» **Exercise prompt**: The expected output is every line from the one containing "Task: Click the word 'Styles' in the heading" to the end of the data below, exactly, and no other line.

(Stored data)
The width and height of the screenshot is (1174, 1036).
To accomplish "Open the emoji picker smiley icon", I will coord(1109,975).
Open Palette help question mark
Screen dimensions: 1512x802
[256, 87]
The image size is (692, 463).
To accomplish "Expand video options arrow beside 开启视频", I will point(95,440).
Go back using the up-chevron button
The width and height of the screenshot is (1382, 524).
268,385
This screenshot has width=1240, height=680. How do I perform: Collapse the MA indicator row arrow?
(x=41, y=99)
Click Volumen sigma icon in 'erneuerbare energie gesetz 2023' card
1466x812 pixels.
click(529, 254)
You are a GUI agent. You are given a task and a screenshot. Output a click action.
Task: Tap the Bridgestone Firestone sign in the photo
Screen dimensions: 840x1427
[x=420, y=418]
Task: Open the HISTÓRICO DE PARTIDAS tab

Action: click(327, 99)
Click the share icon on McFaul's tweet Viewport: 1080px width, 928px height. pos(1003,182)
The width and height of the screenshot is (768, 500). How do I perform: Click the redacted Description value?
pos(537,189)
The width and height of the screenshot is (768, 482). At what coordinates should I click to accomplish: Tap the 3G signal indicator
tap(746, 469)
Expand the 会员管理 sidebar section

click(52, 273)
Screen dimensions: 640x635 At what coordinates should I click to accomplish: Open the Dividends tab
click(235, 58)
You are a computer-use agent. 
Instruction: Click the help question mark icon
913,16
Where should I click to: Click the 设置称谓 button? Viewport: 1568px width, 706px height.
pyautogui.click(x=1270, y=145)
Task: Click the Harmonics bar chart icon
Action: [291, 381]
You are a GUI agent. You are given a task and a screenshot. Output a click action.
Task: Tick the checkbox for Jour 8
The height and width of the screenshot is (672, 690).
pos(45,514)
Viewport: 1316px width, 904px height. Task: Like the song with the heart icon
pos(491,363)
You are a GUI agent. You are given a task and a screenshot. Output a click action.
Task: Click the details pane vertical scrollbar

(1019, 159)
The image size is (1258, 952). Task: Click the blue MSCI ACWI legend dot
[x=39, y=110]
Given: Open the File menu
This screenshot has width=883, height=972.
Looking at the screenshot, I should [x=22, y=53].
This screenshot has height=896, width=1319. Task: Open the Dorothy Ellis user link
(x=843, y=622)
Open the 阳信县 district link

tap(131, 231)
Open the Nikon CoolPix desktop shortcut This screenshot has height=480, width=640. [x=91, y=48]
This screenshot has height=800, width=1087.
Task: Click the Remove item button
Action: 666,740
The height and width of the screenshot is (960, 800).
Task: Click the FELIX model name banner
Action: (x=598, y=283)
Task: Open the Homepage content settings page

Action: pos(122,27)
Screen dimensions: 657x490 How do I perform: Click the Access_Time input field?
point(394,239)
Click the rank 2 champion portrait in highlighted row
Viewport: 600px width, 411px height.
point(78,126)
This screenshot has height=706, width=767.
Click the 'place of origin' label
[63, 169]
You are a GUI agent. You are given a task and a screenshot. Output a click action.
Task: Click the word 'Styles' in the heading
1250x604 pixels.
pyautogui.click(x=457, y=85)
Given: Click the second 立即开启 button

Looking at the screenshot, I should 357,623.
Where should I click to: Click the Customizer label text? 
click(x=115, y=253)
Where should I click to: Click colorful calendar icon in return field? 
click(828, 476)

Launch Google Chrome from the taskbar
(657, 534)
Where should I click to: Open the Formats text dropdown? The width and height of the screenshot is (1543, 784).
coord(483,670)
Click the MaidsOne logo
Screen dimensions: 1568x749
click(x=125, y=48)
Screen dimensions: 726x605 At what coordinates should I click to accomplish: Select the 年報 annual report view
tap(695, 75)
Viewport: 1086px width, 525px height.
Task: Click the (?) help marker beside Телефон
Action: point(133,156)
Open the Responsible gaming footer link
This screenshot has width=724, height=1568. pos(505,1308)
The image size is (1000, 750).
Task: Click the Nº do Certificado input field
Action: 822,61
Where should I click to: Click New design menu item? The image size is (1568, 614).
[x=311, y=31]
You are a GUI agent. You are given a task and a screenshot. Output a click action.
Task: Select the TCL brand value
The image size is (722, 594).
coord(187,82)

» **Solution to the problem**:
Task: Click the word 'Styles' in the heading
1250x604 pixels.
pyautogui.click(x=457, y=85)
Given: Click the second 立即开启 button

Looking at the screenshot, I should 357,623.
Where should I click to: Click the Customizer label text? 
click(x=115, y=253)
Where should I click to: Click colorful calendar icon in return field? 
click(828, 476)

Launch Google Chrome from the taskbar
(657, 534)
Where should I click to: Open the Formats text dropdown? The width and height of the screenshot is (1543, 784).
coord(483,670)
Click the MaidsOne logo
Screen dimensions: 1568x749
click(x=125, y=48)
Screen dimensions: 726x605 At what coordinates should I click to accomplish: Select the 年報 annual report view
tap(695, 75)
Viewport: 1086px width, 525px height.
Task: Click the (?) help marker beside Телефон
Action: point(133,156)
Open the Responsible gaming footer link
This screenshot has width=724, height=1568. pos(505,1308)
The image size is (1000, 750).
Task: Click the Nº do Certificado input field
Action: 822,61
Where should I click to: Click New design menu item? The image size is (1568, 614).
[x=311, y=31]
You are a GUI agent. You are given a task and a screenshot. Output a click action.
Task: Select the TCL brand value
The image size is (722, 594).
coord(187,82)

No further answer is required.